|Apr/May 2007 Reviews & Interviews|
The Armillary Sphere
Ohio University Press (2006) 58 pp.
In Ann Hudson’s The Armillary Sphere, the winner of the 2005 Hollis Summers Poetry Prize gratefully acknowledges the assistance of her teachers and students. The list of her mentors is, indeed, an impressive one:
I wish to thank my teachers, especially Eavan Boland, Rita Dove, Gregory Orr, Jacqueline Osherow, Tom Sellari, Mark Strand, and Charles Wright, for their support and criticism.
I am enormously grateful to Margo Figgins and to the University of Virginia Writers Workshop for showing me what’s possible. Thanks to all of my students there and elsewhere for their insight, good humor, patience, and excellent questions.
The Summers prize is, in itself, an impressive association, and still moreso during a year in which Mary Kinzie, Knopf alumni, is the final judge.
Hudson does them proud in one respect, in particular. She is a poet of fine observational skills. There is the delightfully tactile, almost synaesthetic, quality of an image such as:
...the long avenue
of oh through my throat—
Surely the exercise that can arrive at such an image is tantamount to meditation — total presence in the moment.
All of the observations in question are similarly simple and quiet. In the poem "At the Window":
Rain beads the screens, clogs
the tiny metal mesh.
In such instances as this, we all are likely to have noticed the phenomenon and even to have described it to ourselves in much the same terms. The reader, however, can not help but be impressed with a life in which such details have a meaningful place in the landscape of daily experience. It is tempting to think that this is what separates a true poet from a pedestrian.
Not all of the images that fit our description are observed in isolation from a world of dreck and clutter. In the poem "At the Window" the wind sweeps the familiar world before it:
dragging its nets through the streets,
trawling for its usual and plentiful treasures
crushed Styrofoam cups, torn newspapers,
lost gloves, a blizzard of fast food napkins.

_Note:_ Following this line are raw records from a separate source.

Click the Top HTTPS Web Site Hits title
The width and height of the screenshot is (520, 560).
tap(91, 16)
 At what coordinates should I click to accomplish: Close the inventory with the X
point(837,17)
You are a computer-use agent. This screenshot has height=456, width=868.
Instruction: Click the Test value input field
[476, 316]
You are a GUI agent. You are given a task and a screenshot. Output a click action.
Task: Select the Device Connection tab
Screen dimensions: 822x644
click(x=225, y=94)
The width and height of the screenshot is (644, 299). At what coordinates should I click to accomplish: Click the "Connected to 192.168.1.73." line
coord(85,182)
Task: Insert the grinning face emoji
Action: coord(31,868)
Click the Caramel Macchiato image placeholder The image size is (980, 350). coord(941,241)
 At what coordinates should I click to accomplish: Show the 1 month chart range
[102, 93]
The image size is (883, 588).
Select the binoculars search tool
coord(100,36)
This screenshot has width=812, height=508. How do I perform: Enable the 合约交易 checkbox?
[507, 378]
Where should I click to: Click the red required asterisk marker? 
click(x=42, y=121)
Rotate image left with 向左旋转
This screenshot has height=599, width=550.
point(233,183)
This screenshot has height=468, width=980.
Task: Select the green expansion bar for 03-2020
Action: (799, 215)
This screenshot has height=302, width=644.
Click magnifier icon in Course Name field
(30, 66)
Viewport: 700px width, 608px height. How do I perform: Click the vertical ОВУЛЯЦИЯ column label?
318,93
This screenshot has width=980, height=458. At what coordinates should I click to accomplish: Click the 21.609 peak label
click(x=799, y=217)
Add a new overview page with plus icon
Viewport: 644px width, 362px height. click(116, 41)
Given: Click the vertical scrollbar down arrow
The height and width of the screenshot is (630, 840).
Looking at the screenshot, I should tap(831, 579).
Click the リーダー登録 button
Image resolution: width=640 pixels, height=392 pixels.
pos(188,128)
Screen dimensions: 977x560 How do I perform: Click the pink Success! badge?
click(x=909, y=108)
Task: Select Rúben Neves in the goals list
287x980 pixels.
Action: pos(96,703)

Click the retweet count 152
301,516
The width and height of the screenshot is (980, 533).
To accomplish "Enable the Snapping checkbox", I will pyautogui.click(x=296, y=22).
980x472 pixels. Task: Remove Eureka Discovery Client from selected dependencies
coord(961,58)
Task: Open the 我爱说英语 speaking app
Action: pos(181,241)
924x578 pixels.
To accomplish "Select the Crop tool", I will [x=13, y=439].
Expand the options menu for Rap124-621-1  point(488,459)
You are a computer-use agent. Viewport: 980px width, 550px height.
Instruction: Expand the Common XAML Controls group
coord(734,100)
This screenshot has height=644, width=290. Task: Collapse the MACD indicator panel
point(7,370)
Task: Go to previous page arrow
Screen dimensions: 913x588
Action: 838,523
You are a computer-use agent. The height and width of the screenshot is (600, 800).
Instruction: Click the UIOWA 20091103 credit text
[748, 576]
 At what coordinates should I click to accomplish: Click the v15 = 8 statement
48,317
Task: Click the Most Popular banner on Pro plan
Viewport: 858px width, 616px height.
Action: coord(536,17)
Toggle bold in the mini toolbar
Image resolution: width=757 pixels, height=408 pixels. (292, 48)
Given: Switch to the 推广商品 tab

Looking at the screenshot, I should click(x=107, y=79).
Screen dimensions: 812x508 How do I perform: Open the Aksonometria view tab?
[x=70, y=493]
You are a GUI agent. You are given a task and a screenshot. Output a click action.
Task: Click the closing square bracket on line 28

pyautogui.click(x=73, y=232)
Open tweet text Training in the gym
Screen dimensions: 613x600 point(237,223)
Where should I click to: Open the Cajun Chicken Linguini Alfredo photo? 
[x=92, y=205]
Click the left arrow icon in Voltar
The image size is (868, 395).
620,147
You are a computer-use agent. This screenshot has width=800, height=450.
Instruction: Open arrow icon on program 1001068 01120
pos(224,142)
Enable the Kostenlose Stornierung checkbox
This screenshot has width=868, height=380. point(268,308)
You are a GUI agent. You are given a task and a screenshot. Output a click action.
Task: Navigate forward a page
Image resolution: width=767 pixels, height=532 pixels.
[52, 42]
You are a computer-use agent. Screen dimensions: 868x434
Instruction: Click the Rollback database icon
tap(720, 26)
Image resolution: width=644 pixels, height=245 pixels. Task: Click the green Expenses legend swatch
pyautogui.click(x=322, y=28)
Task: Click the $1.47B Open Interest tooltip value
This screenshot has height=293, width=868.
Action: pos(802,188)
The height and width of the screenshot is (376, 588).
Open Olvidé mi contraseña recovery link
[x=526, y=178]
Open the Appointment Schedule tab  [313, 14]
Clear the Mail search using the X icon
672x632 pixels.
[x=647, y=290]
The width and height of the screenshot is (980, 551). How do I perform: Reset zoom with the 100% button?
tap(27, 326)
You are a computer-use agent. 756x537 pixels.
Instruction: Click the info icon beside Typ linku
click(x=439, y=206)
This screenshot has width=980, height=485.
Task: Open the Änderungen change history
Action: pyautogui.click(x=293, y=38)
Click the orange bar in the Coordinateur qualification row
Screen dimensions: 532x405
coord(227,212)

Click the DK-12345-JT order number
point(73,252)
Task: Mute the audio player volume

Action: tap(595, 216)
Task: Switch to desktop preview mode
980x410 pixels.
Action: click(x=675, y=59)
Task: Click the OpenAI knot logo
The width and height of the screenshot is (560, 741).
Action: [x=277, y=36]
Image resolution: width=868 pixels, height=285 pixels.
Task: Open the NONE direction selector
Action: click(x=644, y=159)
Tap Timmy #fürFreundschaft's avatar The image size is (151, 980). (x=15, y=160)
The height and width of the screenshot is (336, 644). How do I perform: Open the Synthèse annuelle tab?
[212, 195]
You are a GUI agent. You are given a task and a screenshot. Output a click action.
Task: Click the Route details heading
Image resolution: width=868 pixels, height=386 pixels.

Ms. Hudson does not fall into the trap of a garden-variety romanticism. All of the quiet events of our world—including the unattractive—are of unusual interest to her. She is almost unerring in her selection and precision.
But, strange though it may seem, the poems in which these fine observations appear are not the better poems in The Armillary Sphere. It is as if the price of the image were a frame of mind inhospitable to a fully successful complete poem.
The poem "Work"—probably the best in the volume—is filled with the sophomoric bump and grind of a classroom of students. The "Ode to Julia Child" may be an ode in small but its success is the result of balancing at the edge of satire where the meticulous rarely finds a place. "The Daughters of Chemical Engineers Understand Chaos" is an unabashed lyric a la mode. These poems try to do less and fully succeed.
As is generally the case in first books, Hudson has picked up a few bad habits that are in vogue just now. The thematic-ABA-for-ABA’s-sake is prominent in The Armillary Sphere. "First Day of Spring" is exemplary in this regard. The poem begins with the images of the wind quoted, in part, above. The poet next drives her car into an automated carwash and the reader sees it through her eyes as a little girl. Emerging from the car wash, she is back in the wind and crumbling landscape.
Should the reader not find the poem satisfying there is a simple manner of inquiry as to why. The thematic ABA here might be expressed as "wind > car wash > wind". How, it may be asked, would the poem be materially altered if the progression had been "rain > ice cream shop > rain"? It is difficult to believe that it would be at all. The inference that something "inexpressible in linear terms" is at work here has little to support it and cannot save the poem.
Equally problematical, Ms. Hudson has adopted the nearly universal mannerism, in contemporary American poets, of letting poems wistfully trail off at the end — similarly inferring that something "inexpressible in rational terms" has been said. This trope is so common nowadays, and so difficult to succeed at, that it can only be considered a decidedly bad habit. The vast majority of poets who succumb to it sound, at best, like they are giving a tarot card reading.
In short, Ann Hudson excels at description. Her images are highly sensitive and precise miniatures. It is this marked talent that recommends The Armillary Sphere. As for the more problematical aspects of the volume, it may be said that, at this point, she is understandably too dutiful toward the teachers she so admires. In respect of her talents, there is presumably a great deal to be gained by discovering where it is she (respectfully) parts from them.